• [YOUR ASSIGNMENT]:
Keep only the lines of the data below that contain "computer", and copy them.

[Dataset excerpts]
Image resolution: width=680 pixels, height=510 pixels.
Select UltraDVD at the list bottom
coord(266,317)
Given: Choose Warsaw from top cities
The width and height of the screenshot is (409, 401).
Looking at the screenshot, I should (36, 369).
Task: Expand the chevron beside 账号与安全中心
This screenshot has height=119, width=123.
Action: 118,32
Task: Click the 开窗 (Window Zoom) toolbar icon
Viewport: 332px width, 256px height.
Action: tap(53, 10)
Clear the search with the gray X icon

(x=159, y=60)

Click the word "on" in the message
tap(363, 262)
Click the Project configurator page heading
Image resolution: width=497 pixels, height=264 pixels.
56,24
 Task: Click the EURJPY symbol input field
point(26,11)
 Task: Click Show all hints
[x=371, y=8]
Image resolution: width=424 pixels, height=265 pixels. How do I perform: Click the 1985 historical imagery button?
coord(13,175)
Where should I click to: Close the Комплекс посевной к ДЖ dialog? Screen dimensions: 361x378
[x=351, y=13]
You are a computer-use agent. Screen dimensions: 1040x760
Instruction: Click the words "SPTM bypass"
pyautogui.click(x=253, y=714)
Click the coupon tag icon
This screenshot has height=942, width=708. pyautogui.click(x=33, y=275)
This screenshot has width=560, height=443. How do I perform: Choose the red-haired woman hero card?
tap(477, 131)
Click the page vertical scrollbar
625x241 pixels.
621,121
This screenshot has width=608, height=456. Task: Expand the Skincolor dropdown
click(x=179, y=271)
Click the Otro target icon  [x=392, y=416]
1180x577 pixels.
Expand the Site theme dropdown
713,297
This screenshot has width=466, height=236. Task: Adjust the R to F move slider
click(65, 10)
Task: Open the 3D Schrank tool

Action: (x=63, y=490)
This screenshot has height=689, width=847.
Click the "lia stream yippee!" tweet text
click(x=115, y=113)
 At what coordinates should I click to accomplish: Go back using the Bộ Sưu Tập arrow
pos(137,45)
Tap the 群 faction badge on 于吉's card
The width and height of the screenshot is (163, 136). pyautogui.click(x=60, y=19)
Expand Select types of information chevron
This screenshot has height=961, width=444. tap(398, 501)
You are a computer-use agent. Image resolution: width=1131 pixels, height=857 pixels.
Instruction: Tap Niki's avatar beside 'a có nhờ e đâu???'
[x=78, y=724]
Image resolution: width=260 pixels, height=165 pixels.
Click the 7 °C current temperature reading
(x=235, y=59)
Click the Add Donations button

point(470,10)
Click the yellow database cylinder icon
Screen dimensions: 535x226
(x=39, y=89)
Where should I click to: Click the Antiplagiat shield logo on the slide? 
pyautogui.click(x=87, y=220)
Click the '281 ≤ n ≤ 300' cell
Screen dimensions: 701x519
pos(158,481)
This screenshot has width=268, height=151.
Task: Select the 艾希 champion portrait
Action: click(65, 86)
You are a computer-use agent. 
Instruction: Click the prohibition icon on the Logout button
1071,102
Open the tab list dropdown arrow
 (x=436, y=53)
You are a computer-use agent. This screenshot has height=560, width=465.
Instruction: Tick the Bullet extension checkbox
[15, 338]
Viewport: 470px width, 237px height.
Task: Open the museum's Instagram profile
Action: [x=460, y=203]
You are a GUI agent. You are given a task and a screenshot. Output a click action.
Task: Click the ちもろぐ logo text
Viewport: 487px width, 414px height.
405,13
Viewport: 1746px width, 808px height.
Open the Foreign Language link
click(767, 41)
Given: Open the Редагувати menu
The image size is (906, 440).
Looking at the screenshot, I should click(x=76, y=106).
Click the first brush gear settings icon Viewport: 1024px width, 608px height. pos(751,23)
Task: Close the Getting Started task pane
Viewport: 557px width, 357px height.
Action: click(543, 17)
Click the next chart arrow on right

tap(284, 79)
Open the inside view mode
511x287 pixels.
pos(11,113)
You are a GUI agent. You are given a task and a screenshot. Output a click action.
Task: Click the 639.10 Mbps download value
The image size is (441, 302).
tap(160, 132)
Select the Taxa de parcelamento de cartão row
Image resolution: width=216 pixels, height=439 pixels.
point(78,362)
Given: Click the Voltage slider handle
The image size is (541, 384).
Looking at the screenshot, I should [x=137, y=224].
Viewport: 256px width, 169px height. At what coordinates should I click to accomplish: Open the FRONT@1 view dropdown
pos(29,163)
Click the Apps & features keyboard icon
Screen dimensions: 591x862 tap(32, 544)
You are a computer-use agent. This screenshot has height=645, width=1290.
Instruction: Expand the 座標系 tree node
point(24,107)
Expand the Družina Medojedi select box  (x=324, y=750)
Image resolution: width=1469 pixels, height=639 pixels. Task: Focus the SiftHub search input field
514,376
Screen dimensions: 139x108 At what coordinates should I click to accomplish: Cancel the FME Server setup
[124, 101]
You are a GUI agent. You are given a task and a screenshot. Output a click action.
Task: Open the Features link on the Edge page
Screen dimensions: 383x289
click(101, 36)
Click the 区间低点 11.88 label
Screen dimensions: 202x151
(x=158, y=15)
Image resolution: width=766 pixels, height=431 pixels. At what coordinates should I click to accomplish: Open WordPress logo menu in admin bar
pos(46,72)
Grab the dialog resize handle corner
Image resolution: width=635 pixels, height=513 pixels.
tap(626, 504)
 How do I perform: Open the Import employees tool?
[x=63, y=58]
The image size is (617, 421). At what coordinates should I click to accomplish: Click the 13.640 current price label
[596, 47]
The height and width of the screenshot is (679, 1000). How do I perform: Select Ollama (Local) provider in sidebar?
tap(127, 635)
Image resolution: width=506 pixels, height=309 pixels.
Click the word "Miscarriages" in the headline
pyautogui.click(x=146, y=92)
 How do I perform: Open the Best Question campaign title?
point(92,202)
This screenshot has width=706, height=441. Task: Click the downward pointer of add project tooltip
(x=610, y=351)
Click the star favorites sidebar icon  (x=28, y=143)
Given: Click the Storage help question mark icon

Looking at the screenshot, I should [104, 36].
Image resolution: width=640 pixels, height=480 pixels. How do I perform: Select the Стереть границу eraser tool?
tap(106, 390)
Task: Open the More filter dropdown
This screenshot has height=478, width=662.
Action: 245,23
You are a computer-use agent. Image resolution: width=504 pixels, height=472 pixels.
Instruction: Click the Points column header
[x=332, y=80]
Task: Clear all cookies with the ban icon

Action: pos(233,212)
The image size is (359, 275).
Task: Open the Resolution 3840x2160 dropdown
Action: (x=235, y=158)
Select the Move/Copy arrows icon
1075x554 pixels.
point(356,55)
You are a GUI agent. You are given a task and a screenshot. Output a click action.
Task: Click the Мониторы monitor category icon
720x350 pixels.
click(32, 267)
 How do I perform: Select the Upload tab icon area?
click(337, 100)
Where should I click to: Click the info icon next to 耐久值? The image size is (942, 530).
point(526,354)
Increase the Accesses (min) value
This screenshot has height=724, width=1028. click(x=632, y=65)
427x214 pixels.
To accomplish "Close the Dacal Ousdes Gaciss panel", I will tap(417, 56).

• [EXERCISE ANSWER]:
You are a computer-use agent. Screen dimensions: 1040x760
You are a computer-use agent. Image resolution: width=1131 pixels, height=857 pixels.
You are a computer-use agent. 
You are a computer-use agent. This screenshot has height=560, width=465.
You are a computer-use agent. This screenshot has height=645, width=1290.
You are a computer-use agent. Image resolution: width=504 pixels, height=472 pixels.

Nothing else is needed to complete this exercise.